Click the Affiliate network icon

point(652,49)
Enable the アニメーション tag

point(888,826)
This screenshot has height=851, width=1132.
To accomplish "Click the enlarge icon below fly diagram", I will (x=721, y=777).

# REQUIREMENT
What you give back should be the lines from the one with "This screenshot has height=851, width=1132." to the end of the data, copied exactly, both ends included.

# EXERCISE OUTPUT
This screenshot has height=851, width=1132.
To accomplish "Click the enlarge icon below fly diagram", I will (x=721, y=777).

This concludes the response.